# [Problem requirements]
Once the pictures are set aside, transcribe each line of the data exactly.

------ Records shown ------

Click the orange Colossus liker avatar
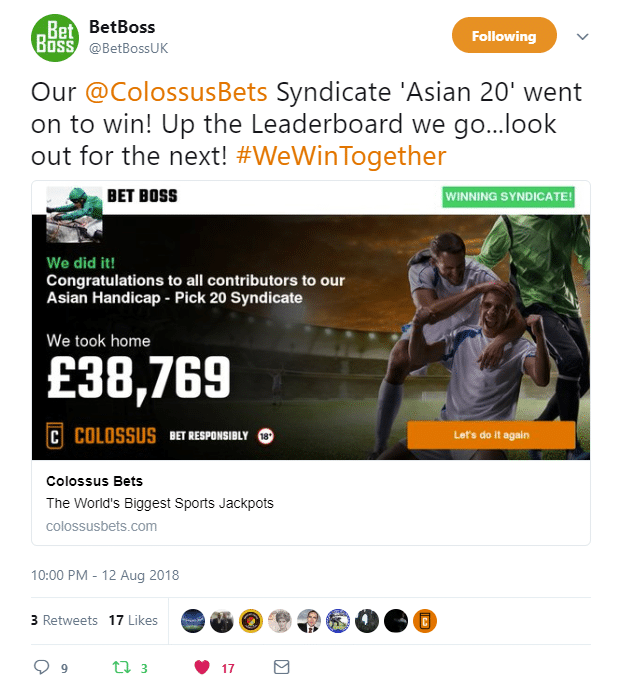 424,621
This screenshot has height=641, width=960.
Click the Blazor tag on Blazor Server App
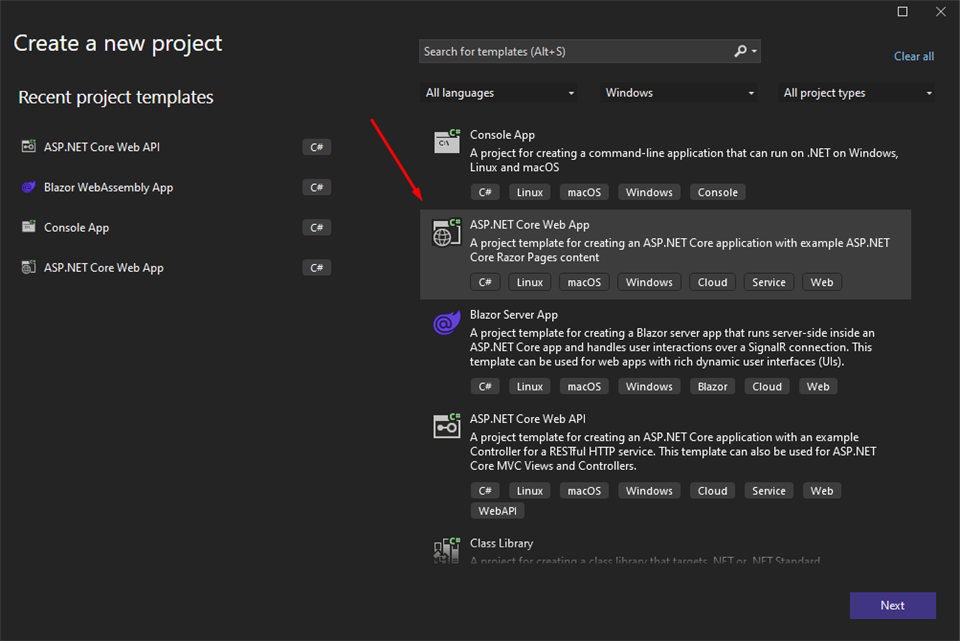coord(713,386)
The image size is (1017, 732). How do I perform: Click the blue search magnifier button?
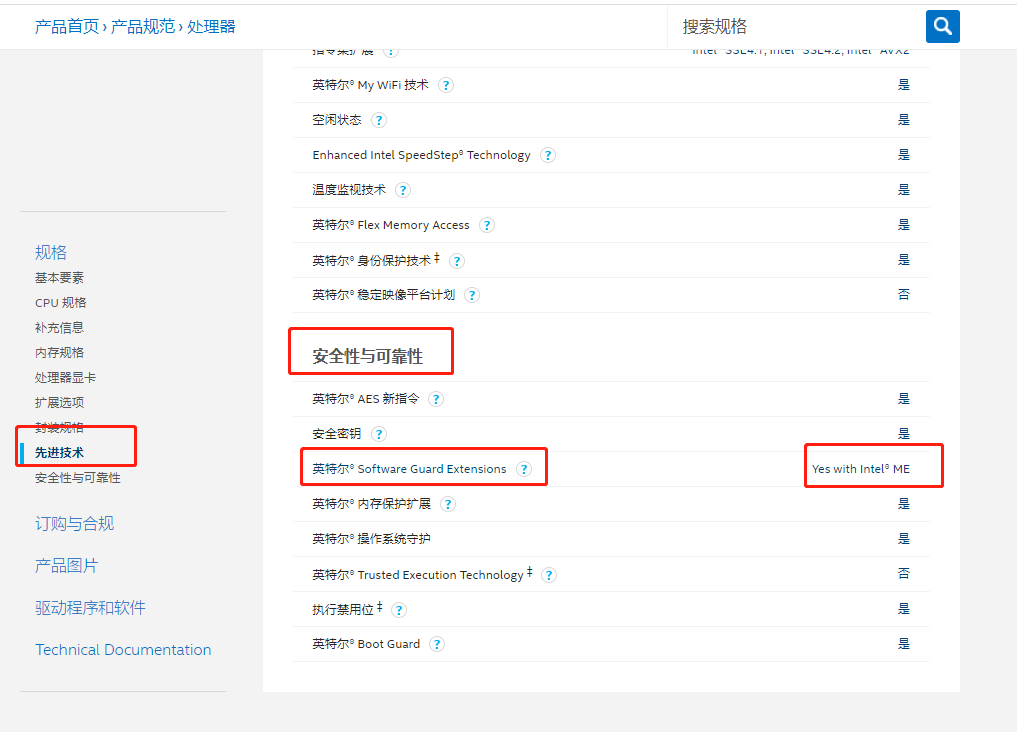point(942,26)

------

# [Result of the exercise]
Click the orange Colossus liker avatar
 424,621
This screenshot has height=641, width=960.
Click the Blazor tag on Blazor Server App
coord(713,386)
The image size is (1017, 732). How do I perform: Click the blue search magnifier button?
point(942,26)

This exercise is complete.